[Your goal]
Provide again, from the entries below, every line from the one containing "Viewport: 928px width, 756px height." through the one containing "Open the Histogram", exactly as written, and no other line.

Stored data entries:
┌──
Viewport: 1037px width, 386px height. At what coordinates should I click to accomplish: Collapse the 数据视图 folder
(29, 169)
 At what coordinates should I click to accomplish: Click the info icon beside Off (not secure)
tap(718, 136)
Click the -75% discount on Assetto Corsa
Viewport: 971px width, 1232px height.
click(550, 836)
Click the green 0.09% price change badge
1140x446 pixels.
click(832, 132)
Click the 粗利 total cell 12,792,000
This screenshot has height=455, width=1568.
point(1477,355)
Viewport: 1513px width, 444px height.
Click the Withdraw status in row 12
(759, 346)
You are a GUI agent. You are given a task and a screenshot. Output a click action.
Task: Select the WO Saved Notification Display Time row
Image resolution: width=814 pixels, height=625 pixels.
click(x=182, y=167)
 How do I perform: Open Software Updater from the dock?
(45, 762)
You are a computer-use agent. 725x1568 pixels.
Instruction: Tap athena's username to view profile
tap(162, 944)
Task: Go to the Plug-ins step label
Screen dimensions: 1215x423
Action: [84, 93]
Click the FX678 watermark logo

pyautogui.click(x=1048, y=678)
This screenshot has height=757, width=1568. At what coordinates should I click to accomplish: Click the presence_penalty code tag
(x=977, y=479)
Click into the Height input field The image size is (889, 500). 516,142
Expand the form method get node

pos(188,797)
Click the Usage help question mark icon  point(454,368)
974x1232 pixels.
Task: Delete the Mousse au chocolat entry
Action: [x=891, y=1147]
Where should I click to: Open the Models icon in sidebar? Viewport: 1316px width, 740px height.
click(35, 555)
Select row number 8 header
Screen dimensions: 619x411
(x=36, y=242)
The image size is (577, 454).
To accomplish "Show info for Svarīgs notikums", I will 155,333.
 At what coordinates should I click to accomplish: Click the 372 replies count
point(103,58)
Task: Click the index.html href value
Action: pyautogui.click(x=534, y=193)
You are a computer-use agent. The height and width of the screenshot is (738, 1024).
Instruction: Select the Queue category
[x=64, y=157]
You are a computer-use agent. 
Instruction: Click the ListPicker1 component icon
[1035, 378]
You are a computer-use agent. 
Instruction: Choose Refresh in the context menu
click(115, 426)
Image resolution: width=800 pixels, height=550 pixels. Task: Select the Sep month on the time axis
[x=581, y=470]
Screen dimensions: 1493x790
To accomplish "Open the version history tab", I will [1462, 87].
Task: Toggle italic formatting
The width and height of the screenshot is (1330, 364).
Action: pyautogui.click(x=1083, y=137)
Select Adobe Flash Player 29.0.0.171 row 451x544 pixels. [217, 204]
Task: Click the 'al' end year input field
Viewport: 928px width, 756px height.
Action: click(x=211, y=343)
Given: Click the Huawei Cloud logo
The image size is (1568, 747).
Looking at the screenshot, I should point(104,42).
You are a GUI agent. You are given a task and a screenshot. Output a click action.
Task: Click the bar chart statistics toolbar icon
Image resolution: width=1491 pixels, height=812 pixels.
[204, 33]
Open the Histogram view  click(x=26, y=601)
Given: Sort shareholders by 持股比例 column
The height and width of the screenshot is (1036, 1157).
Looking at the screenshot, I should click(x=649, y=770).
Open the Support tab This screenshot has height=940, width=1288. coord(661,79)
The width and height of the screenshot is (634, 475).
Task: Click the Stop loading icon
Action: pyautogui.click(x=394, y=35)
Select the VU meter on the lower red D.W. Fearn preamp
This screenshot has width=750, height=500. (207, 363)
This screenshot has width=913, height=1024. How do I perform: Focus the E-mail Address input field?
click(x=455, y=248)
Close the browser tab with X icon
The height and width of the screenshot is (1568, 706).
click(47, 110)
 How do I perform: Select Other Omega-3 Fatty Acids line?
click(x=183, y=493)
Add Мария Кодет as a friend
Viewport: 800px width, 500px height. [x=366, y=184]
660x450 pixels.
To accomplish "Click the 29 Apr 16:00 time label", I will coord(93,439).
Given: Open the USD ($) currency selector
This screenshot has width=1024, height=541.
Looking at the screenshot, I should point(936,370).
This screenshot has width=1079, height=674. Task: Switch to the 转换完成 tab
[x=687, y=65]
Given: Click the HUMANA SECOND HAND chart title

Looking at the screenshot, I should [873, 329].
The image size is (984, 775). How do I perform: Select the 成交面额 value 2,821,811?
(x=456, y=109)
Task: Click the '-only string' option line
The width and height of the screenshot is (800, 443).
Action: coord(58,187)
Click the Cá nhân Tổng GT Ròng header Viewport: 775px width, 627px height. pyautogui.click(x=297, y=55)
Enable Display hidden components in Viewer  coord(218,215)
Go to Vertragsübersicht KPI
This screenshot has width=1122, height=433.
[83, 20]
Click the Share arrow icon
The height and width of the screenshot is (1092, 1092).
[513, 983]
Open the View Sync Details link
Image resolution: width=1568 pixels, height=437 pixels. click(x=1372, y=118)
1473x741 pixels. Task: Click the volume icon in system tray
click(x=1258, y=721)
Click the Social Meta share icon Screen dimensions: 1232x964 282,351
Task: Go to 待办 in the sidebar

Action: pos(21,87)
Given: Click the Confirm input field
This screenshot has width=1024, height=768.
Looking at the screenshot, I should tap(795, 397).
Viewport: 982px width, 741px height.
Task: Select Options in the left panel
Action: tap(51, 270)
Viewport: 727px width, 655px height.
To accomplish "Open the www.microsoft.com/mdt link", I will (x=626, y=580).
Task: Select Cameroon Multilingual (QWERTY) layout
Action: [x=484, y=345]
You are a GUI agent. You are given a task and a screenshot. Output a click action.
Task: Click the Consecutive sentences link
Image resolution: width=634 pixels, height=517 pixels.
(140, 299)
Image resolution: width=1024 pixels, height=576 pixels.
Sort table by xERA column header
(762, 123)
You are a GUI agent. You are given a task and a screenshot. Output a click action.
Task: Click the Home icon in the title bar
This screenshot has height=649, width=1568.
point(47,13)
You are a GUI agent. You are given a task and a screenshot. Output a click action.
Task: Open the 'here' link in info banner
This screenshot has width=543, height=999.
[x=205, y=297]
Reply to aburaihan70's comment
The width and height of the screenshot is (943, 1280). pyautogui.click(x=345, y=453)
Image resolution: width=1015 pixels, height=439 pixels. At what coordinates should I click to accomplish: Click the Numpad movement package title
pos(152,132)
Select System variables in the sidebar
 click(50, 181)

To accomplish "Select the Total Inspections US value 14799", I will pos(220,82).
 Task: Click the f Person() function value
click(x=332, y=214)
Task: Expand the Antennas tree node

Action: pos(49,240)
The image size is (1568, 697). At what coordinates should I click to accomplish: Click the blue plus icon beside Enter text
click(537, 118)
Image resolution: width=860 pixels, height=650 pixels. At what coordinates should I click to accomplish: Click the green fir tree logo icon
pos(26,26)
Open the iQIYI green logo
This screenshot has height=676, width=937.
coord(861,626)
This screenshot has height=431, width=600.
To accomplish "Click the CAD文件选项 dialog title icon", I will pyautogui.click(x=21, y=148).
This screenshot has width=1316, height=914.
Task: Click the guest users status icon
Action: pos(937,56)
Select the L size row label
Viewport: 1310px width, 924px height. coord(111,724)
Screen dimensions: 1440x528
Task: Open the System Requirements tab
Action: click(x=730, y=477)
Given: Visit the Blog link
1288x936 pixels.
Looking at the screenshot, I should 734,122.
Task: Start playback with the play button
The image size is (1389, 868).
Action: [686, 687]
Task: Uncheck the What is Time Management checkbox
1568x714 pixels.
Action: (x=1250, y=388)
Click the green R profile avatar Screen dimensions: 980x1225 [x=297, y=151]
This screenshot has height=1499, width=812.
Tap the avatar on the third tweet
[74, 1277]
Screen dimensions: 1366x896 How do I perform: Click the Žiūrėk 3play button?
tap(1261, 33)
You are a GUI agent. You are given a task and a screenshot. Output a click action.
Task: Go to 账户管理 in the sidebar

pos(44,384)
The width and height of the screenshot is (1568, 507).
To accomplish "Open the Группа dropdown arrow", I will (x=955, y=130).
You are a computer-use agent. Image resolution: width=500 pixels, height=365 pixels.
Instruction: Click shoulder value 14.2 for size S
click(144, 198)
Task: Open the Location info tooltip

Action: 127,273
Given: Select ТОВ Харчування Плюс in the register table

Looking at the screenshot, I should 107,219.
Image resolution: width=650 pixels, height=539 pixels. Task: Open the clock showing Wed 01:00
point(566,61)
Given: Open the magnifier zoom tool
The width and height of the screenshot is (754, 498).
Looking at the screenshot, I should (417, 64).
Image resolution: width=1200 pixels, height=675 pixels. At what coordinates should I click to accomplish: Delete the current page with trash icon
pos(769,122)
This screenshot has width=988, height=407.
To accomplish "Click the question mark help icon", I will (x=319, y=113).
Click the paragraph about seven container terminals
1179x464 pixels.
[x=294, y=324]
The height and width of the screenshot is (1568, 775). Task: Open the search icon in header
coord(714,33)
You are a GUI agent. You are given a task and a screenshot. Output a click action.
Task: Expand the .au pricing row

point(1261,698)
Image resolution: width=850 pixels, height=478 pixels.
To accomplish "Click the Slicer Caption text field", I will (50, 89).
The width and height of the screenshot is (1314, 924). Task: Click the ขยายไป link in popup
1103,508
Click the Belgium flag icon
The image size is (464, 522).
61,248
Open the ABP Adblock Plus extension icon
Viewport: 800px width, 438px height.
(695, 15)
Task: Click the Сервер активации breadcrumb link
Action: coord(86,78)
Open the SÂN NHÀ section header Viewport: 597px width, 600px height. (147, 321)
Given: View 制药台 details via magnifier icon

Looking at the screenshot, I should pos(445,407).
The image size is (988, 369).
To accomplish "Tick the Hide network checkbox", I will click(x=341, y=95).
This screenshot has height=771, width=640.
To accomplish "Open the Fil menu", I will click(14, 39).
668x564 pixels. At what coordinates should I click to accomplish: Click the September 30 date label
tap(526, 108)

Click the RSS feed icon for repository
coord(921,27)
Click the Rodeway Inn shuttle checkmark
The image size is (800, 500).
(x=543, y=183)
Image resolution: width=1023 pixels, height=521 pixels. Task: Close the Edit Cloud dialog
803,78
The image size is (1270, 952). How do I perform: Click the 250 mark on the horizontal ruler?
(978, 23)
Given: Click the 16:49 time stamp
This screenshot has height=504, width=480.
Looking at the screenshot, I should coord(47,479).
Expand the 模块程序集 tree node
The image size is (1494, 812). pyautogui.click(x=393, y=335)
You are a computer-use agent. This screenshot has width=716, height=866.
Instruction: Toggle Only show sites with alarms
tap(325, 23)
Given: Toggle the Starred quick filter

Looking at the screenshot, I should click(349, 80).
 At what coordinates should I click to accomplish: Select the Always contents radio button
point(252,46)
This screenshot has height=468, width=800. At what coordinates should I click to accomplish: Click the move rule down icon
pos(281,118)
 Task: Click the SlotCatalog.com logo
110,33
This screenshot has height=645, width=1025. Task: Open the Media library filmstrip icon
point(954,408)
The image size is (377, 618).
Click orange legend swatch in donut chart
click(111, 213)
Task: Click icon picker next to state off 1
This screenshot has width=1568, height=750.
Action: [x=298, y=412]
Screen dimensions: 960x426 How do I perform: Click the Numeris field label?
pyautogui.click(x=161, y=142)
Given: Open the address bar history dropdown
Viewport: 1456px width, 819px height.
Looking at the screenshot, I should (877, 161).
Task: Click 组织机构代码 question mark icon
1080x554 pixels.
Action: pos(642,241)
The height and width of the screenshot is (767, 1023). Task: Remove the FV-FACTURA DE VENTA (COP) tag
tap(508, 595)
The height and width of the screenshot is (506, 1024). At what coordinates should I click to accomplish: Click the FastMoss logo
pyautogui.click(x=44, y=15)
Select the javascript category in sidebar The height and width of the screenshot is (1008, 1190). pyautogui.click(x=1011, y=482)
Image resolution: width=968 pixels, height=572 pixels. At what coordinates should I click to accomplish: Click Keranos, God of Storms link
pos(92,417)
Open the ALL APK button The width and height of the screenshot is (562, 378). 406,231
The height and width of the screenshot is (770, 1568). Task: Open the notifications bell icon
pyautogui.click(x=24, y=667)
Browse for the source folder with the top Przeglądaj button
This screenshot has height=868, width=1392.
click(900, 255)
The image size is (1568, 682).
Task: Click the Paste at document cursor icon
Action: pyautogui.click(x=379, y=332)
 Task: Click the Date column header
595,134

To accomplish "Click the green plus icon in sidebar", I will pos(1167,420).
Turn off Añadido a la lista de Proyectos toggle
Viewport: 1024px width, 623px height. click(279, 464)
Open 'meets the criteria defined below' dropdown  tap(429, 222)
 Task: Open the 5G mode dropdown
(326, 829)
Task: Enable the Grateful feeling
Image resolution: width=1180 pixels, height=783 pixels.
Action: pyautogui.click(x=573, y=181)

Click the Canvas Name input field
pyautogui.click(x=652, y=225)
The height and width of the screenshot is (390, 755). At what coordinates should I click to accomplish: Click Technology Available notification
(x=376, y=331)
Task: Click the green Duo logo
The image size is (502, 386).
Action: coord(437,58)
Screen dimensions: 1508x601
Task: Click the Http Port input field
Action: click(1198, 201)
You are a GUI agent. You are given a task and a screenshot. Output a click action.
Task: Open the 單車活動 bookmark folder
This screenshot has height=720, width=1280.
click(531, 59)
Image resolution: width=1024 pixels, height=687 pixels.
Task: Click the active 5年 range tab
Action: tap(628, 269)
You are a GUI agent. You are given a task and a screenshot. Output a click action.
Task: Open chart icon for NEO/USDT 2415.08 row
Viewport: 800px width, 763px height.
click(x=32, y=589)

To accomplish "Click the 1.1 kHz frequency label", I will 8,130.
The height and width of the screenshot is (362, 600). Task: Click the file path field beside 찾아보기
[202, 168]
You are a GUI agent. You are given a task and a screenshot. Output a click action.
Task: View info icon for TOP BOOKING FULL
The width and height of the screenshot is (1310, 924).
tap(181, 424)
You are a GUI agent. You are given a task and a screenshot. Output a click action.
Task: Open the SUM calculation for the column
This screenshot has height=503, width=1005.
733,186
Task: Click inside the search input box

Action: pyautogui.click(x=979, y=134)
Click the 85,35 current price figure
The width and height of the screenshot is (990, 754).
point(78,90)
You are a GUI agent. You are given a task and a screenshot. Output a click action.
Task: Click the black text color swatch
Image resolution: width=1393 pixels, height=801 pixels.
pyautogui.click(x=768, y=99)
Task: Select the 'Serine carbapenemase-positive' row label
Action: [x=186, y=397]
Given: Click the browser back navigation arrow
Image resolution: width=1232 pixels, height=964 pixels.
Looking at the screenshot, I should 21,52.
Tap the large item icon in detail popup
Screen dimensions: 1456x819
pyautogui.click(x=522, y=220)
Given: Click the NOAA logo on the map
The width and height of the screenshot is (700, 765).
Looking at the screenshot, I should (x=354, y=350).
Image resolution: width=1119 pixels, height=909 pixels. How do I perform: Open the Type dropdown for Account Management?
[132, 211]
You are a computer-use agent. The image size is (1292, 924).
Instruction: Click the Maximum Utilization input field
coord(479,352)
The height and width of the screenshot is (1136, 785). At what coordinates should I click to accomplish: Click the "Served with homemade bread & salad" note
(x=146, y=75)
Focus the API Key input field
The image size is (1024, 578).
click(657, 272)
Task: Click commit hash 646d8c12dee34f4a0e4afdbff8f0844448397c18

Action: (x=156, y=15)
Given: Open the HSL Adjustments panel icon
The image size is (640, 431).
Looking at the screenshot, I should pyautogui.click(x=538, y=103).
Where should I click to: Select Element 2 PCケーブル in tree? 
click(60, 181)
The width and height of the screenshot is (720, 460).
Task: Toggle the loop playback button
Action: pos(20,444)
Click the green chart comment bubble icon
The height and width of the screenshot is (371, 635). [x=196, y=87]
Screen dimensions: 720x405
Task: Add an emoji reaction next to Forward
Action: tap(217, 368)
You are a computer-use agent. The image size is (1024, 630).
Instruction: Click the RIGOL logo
└──
[Solution to the exercise]
Viewport: 928px width, 756px height.
Action: click(x=211, y=343)
Given: Click the Huawei Cloud logo
The image size is (1568, 747).
Looking at the screenshot, I should point(104,42).
You are a GUI agent. You are given a task and a screenshot. Output a click action.
Task: Click the bar chart statistics toolbar icon
Image resolution: width=1491 pixels, height=812 pixels.
[204, 33]
Open the Histogram view  click(x=26, y=601)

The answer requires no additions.